- _WHAT YOU NEED TO DO_:
In the response, each entry below should appear again exactly as given.

RECORDS FOR PROCESSING section start

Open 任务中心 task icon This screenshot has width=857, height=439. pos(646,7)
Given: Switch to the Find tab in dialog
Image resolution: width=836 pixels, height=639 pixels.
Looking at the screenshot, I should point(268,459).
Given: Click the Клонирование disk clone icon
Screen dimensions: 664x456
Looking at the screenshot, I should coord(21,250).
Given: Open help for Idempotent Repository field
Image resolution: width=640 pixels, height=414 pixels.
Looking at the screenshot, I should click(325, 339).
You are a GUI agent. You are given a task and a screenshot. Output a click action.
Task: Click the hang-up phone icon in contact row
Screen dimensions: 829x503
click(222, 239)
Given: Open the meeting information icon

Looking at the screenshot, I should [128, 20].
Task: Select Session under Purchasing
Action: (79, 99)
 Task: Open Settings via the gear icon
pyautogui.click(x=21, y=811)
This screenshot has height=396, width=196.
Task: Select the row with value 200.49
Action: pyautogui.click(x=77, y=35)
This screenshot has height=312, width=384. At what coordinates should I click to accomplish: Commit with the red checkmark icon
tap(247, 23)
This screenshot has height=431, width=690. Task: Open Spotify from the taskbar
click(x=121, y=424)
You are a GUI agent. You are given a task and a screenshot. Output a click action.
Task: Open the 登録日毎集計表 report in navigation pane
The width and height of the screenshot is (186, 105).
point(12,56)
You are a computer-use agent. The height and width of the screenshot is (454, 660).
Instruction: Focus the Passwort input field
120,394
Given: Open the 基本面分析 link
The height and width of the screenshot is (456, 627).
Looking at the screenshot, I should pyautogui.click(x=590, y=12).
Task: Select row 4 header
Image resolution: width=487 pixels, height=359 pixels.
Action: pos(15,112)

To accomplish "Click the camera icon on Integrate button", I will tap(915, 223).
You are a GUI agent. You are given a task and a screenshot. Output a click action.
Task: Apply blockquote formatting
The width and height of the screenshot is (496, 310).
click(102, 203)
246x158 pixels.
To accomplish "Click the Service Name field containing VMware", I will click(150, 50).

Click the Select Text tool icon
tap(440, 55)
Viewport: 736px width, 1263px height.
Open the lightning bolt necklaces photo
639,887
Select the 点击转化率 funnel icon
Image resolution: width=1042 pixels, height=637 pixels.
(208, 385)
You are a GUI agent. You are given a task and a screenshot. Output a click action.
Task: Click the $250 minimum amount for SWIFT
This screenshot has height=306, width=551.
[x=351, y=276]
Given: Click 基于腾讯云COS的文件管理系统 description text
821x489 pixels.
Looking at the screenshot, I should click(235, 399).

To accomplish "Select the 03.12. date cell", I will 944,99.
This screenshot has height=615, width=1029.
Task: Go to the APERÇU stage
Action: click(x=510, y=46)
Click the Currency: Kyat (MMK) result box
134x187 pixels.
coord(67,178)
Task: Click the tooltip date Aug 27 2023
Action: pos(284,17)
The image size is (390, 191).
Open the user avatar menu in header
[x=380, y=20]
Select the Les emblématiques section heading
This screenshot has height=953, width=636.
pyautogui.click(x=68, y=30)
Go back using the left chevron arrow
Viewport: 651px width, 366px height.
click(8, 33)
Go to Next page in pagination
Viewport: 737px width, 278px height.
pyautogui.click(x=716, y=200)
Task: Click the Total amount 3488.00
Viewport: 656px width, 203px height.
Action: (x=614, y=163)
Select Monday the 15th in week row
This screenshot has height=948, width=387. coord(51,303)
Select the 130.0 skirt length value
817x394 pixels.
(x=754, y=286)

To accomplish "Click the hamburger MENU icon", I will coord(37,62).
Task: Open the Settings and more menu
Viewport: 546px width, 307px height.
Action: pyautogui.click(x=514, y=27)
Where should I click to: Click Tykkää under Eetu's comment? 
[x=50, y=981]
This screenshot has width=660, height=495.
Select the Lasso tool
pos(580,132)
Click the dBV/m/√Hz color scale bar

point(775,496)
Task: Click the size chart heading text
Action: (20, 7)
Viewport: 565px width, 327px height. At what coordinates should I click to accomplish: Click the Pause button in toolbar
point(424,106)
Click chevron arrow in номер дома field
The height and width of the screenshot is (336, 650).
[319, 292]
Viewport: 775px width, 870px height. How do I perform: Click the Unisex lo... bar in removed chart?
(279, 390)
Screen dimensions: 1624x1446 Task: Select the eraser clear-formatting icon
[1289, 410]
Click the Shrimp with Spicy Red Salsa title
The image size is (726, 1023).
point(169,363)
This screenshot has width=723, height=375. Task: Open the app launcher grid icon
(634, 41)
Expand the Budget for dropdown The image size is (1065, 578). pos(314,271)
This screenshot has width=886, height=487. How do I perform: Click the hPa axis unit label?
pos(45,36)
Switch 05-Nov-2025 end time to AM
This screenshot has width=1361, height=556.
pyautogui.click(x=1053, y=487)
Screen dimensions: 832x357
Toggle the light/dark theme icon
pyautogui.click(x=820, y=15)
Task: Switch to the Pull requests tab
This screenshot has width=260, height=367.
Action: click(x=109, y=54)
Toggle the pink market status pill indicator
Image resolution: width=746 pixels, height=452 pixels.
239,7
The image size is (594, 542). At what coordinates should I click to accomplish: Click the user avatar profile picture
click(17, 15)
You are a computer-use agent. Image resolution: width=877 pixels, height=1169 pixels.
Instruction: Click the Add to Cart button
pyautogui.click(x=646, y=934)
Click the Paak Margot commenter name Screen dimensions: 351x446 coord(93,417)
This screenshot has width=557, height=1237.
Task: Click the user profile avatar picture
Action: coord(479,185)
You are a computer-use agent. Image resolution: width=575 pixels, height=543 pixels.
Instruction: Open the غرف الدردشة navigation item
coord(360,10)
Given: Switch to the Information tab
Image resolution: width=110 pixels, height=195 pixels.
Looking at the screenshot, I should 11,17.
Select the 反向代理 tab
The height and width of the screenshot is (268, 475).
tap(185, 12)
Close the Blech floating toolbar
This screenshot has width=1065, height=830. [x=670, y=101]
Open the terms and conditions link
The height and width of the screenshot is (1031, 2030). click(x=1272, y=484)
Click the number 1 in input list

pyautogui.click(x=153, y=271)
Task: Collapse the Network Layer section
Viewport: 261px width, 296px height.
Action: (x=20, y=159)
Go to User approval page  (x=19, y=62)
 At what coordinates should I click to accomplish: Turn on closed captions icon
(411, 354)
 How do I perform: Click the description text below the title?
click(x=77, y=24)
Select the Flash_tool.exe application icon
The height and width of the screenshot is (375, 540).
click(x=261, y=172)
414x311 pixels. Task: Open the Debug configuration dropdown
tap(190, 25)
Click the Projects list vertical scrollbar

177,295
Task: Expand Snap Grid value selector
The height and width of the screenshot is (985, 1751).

RECORDS FOR PROCESSING section end

- _THE ANSWER_:
Open 任务中心 task icon This screenshot has width=857, height=439. pos(646,7)
Given: Switch to the Find tab in dialog
Image resolution: width=836 pixels, height=639 pixels.
Looking at the screenshot, I should point(268,459).
Given: Click the Клонирование disk clone icon
Screen dimensions: 664x456
Looking at the screenshot, I should coord(21,250).
Given: Open help for Idempotent Repository field
Image resolution: width=640 pixels, height=414 pixels.
Looking at the screenshot, I should click(325, 339).
You are a GUI agent. You are given a task and a screenshot. Output a click action.
Task: Click the hang-up phone icon in contact row
Screen dimensions: 829x503
click(222, 239)
Given: Open the meeting information icon

Looking at the screenshot, I should [128, 20].
Task: Select Session under Purchasing
Action: (79, 99)
 Task: Open Settings via the gear icon
pyautogui.click(x=21, y=811)
This screenshot has height=396, width=196.
Task: Select the row with value 200.49
Action: pyautogui.click(x=77, y=35)
This screenshot has height=312, width=384. At what coordinates should I click to accomplish: Commit with the red checkmark icon
tap(247, 23)
This screenshot has height=431, width=690. Task: Open Spotify from the taskbar
click(x=121, y=424)
You are a GUI agent. You are given a task and a screenshot. Output a click action.
Task: Open the 登録日毎集計表 report in navigation pane
The width and height of the screenshot is (186, 105).
point(12,56)
You are a computer-use agent. The height and width of the screenshot is (454, 660).
Instruction: Focus the Passwort input field
120,394
Given: Open the 基本面分析 link
The height and width of the screenshot is (456, 627).
Looking at the screenshot, I should pyautogui.click(x=590, y=12).
Task: Select row 4 header
Image resolution: width=487 pixels, height=359 pixels.
Action: pos(15,112)

To accomplish "Click the camera icon on Integrate button", I will tap(915, 223).
You are a GUI agent. You are given a task and a screenshot. Output a click action.
Task: Apply blockquote formatting
The width and height of the screenshot is (496, 310).
click(102, 203)
246x158 pixels.
To accomplish "Click the Service Name field containing VMware", I will click(150, 50).

Click the Select Text tool icon
tap(440, 55)
Viewport: 736px width, 1263px height.
Open the lightning bolt necklaces photo
639,887
Select the 点击转化率 funnel icon
Image resolution: width=1042 pixels, height=637 pixels.
(208, 385)
You are a GUI agent. You are given a task and a screenshot. Output a click action.
Task: Click the $250 minimum amount for SWIFT
This screenshot has height=306, width=551.
[x=351, y=276]
Given: Click 基于腾讯云COS的文件管理系统 description text
821x489 pixels.
Looking at the screenshot, I should click(235, 399).

To accomplish "Select the 03.12. date cell", I will 944,99.
This screenshot has height=615, width=1029.
Task: Go to the APERÇU stage
Action: click(x=510, y=46)
Click the Currency: Kyat (MMK) result box
134x187 pixels.
coord(67,178)
Task: Click the tooltip date Aug 27 2023
Action: pos(284,17)
The image size is (390, 191).
Open the user avatar menu in header
[x=380, y=20]
Select the Les emblématiques section heading
This screenshot has height=953, width=636.
pyautogui.click(x=68, y=30)
Go back using the left chevron arrow
Viewport: 651px width, 366px height.
click(8, 33)
Go to Next page in pagination
Viewport: 737px width, 278px height.
pyautogui.click(x=716, y=200)
Task: Click the Total amount 3488.00
Viewport: 656px width, 203px height.
Action: (x=614, y=163)
Select Monday the 15th in week row
This screenshot has height=948, width=387. coord(51,303)
Select the 130.0 skirt length value
817x394 pixels.
(x=754, y=286)

To accomplish "Click the hamburger MENU icon", I will coord(37,62).
Task: Open the Settings and more menu
Viewport: 546px width, 307px height.
Action: pyautogui.click(x=514, y=27)
Where should I click to: Click Tykkää under Eetu's comment? 
[x=50, y=981]
This screenshot has width=660, height=495.
Select the Lasso tool
pos(580,132)
Click the dBV/m/√Hz color scale bar

point(775,496)
Task: Click the size chart heading text
Action: (20, 7)
Viewport: 565px width, 327px height. At what coordinates should I click to accomplish: Click the Pause button in toolbar
point(424,106)
Click chevron arrow in номер дома field
The height and width of the screenshot is (336, 650).
[319, 292]
Viewport: 775px width, 870px height. How do I perform: Click the Unisex lo... bar in removed chart?
(279, 390)
Screen dimensions: 1624x1446 Task: Select the eraser clear-formatting icon
[1289, 410]
Click the Shrimp with Spicy Red Salsa title
The image size is (726, 1023).
point(169,363)
This screenshot has width=723, height=375. Task: Open the app launcher grid icon
(634, 41)
Expand the Budget for dropdown The image size is (1065, 578). pos(314,271)
This screenshot has width=886, height=487. How do I perform: Click the hPa axis unit label?
pos(45,36)
Switch 05-Nov-2025 end time to AM
This screenshot has width=1361, height=556.
pyautogui.click(x=1053, y=487)
Screen dimensions: 832x357
Toggle the light/dark theme icon
pyautogui.click(x=820, y=15)
Task: Switch to the Pull requests tab
This screenshot has width=260, height=367.
Action: click(x=109, y=54)
Toggle the pink market status pill indicator
Image resolution: width=746 pixels, height=452 pixels.
239,7
The image size is (594, 542). At what coordinates should I click to accomplish: Click the user avatar profile picture
click(17, 15)
You are a computer-use agent. Image resolution: width=877 pixels, height=1169 pixels.
Instruction: Click the Add to Cart button
pyautogui.click(x=646, y=934)
Click the Paak Margot commenter name Screen dimensions: 351x446 coord(93,417)
This screenshot has width=557, height=1237.
Task: Click the user profile avatar picture
Action: coord(479,185)
You are a computer-use agent. Image resolution: width=575 pixels, height=543 pixels.
Instruction: Open the غرف الدردشة navigation item
coord(360,10)
Given: Switch to the Information tab
Image resolution: width=110 pixels, height=195 pixels.
Looking at the screenshot, I should 11,17.
Select the 反向代理 tab
The height and width of the screenshot is (268, 475).
tap(185, 12)
Close the Blech floating toolbar
This screenshot has width=1065, height=830. [x=670, y=101]
Open the terms and conditions link
The height and width of the screenshot is (1031, 2030). click(x=1272, y=484)
Click the number 1 in input list

pyautogui.click(x=153, y=271)
Task: Collapse the Network Layer section
Viewport: 261px width, 296px height.
Action: (x=20, y=159)
Go to User approval page  (x=19, y=62)
 At what coordinates should I click to accomplish: Turn on closed captions icon
(411, 354)
 How do I perform: Click the description text below the title?
click(x=77, y=24)
Select the Flash_tool.exe application icon
The height and width of the screenshot is (375, 540).
click(x=261, y=172)
414x311 pixels. Task: Open the Debug configuration dropdown
tap(190, 25)
Click the Projects list vertical scrollbar

177,295
Task: Expand Snap Grid value selector
The height and width of the screenshot is (985, 1751).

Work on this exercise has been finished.